いちまいの絵 生きているうちに見るべき名画

 

 原田マハは世界中の美術館を数多く訪れている。旅をする目的は美術館を訪れることでもある。僕はとても彼女の生き方に共感した。ヨーロッパやメキシコ、アメリカまで実際に脚を運び美術館に行ってお目当ての画の前に佇む。それだけで十分に達成感がある。僕もそうだった。ロンドンまで行ってテート・ブリテンで実物のオフィーリアを観た時、感動したの覚えている。

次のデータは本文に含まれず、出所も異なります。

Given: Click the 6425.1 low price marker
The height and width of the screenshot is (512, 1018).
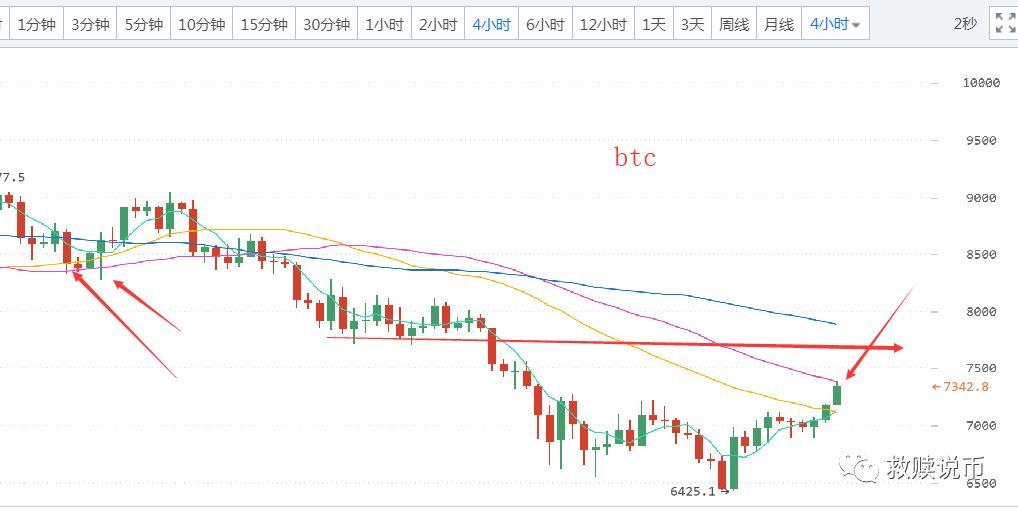Looking at the screenshot, I should click(x=692, y=491).
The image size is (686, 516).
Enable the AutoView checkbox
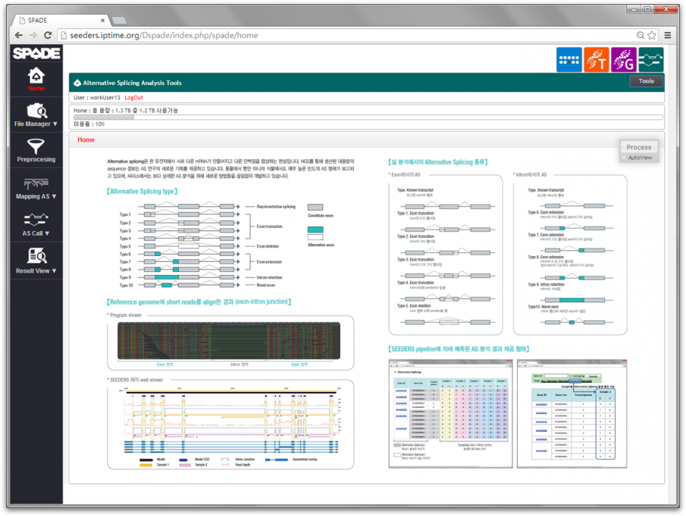[624, 157]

モスクワで見知らぬ女を鑑賞した時も同様に感動を覚えた。

 

 本書では26枚の名画を原田マハ氏が作家の生い立ちを含めて紹介する。

原田マハの最も好きな画家がピカソである。実際に彼女の小説にはゲルニカが題名を使われたりピカソへ敬愛を窺い知れる。原田マハは10歳の頃に倉敷にある大原美術館ピカソの「鳥籠」を観てからピカソの熱心なファンになった。日本の地方都市の美術館でピカソの絵が見れるなんて本当に凄い話!実際に倉敷まで足を運んでみる価値がある。原田氏の言う通りピカソは美術史に燦然たる名前を残した。ピカソの前衛芸術は既成のお堅いパリのサロンの度肝を抜かした。

 

 本書は今まで読んできた他の著者が出版した絵画紹介の本と重複作品があるが、原田氏の名画から読み取る観察力が素晴らしくて最後まであっという間に読み通してしまった。元々は画についての小説を書いている作家なので名画の紹介がとても上手い。西洋絵画だけでは無く、日本画家やメキシコのフリーダ・カーロの作品もあるのが嬉しい。ノルウェームンクの叫びは競売で最高額で落札されたそうだ。つくづくを思うのはやはりピカソは突出した才能の持ち主なのだと思った。